Lo sporco imbroglio delle Ato spa - QdS

Lo sporco imbroglio delle Ato spa

Carlo Alberto Tregua

Lo sporco imbroglio delle Ato spa

mercoledì 31 Marzo 2010

Clientelismo e sindaci scorretti

Sulla stampa e nelle televisioni si sente parlare delle Ato, società per azioni, come di soggetti maschili: gli Ato. Essendo invece delle Spa, ovviamente si tratta di un acronimo femminile. Perché questa precisazione apparentemente lessicale? Perché le Ato non hanno agito come soggetti di diritto privato, seppur controllate dai Comuni, bensì come strutture clientelari al di fuori delle regole del Codice civile e della buona amministrazione.
Le Ato Spa sono state fondate dai Comuni i quali sono rappresentati nell’assemblea dai sindaci o dai loro delegati. Esse hanno il compito di effettuare i servizi di raccolta e smaltimento dei rifiuti o il servizio idrico ove richiesto. Si tratta di società di gestione che hanno la possibilità di affidare a terzi il servizio o di gestirlo in house.
Le entrate sono costituite dalla Tarsu, a carico di imprese e cittadini proprietari o inquilini di abitazioni, addizionate dalle entrate provenienti dai Comuni ai quali le stesse società hanno effettuato il servizio pubblico.

Dall’altra parte, le uscite sono costituite dalla spese di gestione di rete e/o di quelle necessarie per l’affidamento a imprese. Il bilancio può essere previsto in utile o in pareggio, mai in perdita perché preventivato sulle entrate effettive e sulle uscite corrispondenti.
Così non è stato, le Ato Spa hanno maturato un miliardo di debiti, conseguenza di cattiva gestione sotto lo sguardo schifato dei cittadini sommersi di spazzatura.
Come è potuto accadere tutto cio?

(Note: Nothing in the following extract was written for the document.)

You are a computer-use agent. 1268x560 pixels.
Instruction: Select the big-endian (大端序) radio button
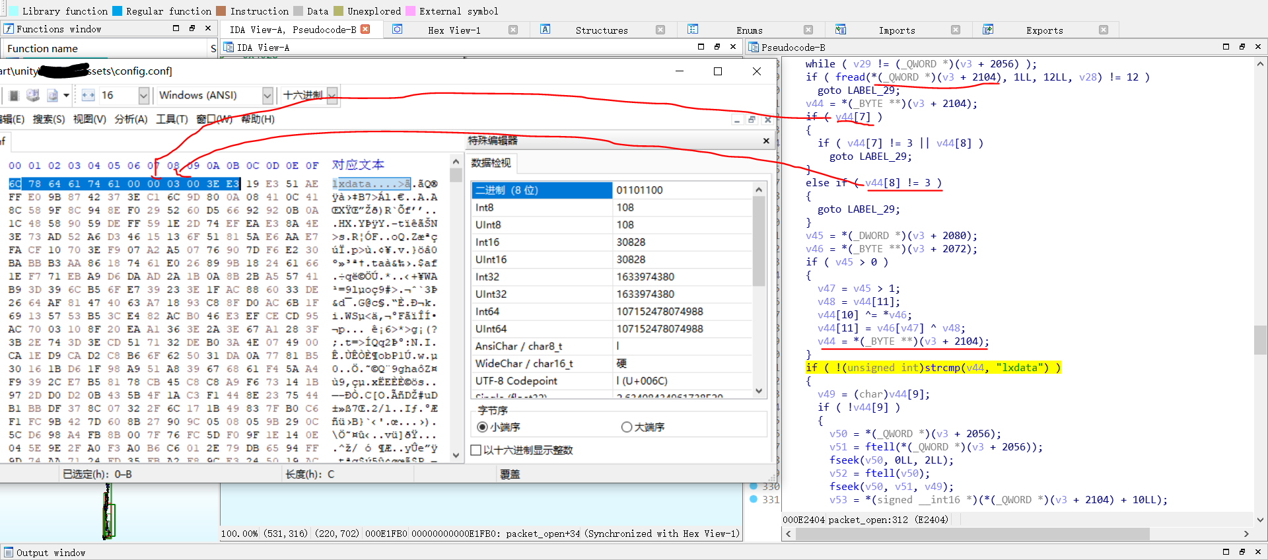pyautogui.click(x=627, y=427)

E soprattutto, perché? Gli amministratori, ricordiamo, nominati ai sensi del Codice civile, si sono fissati compensi sproporzionati; hanno proceduto ad assunzioni clientelari ingiustificate; non hanno attivato procedure coattive nei confronti dei loro clienti: cittadini, imprese, enti locali, contravvenendo così ad un preciso imperativo del Codice civile, senza che i collegi dei revisori (controllori) battessero ciglio. Uno sporco imbroglio maturato sulle spalle dei cttadini.

 
Chi pagherà il miliardo di debiti? Naturalmente quei fessi dei siciliani attraverso il bilancio regionale. Qualcuno degli amministratori andrà in galera per bancarotta fraudolenta? Ne dubitiamo. Perchè fino ad oggi nessuna Procura siciliana ha aperto fascicoli per le chiare notizie criminis provenienti da un comportamento illegale di amministratori e revisori contabili.
L’altra metà della mela è data dai sindaci, che si sono comportati in modo scorretto. Nella loro qualità diprimi cittadini sobillavano i propri utenti a non pagare la Tarsu; come responsabili dell’ente locale non hanno pagato il servizio; come componenti dell’assemblea delle Ato Spa protestavano perché gli amministratori non attivavano le procedure coattive nei confronti dei debitori. Un esempio di trasformismo deteriore, frutto della cattiva politica che ha rovinato la Sicilia.
Su questo sporco imbroglio ne saprete di più leggendo l’inchiesta a pagina 10. Il peggio della questione è che l’assessore competente per la vigilanza sul buon funzionamento delle Ato non ha fatto alcuna mossa, mentre avrebbe dovuto inviare gli ispettori per controllare le cospicue disfunzioni trasformatesi in vergogne sulle strade di tante città siciliane.
Ora il Governo regionale sta finalmente cercando di metterci una pezza. L’Assemblea ha approvato faticosamente gli articoli della riforma che riducono le Ato da 27a 10 (9 provinciali piu una per le Isole) ma, nel disegno di legge, non abbiamo ancora individuato le forti sanzioni nel caso gli amministratori non si comportassero secondo legge. Nè abbiamo intravisto alcuna norma per vietare l’assunzione di ulteriore personale e neppure l’obbligo per il cda di redigere un piano industriale secondo principi di efficienza indispensabili per governare una Spa.
Infine non abbiamo scorto cosa fare dei mille dipendenti in più che non possono certamente continuare ad albergare nella pancia delle nuove Ato, pena il loro proclamato fallimento in anticipo. Se la legge di riforma nasce male il problema non viene risolto.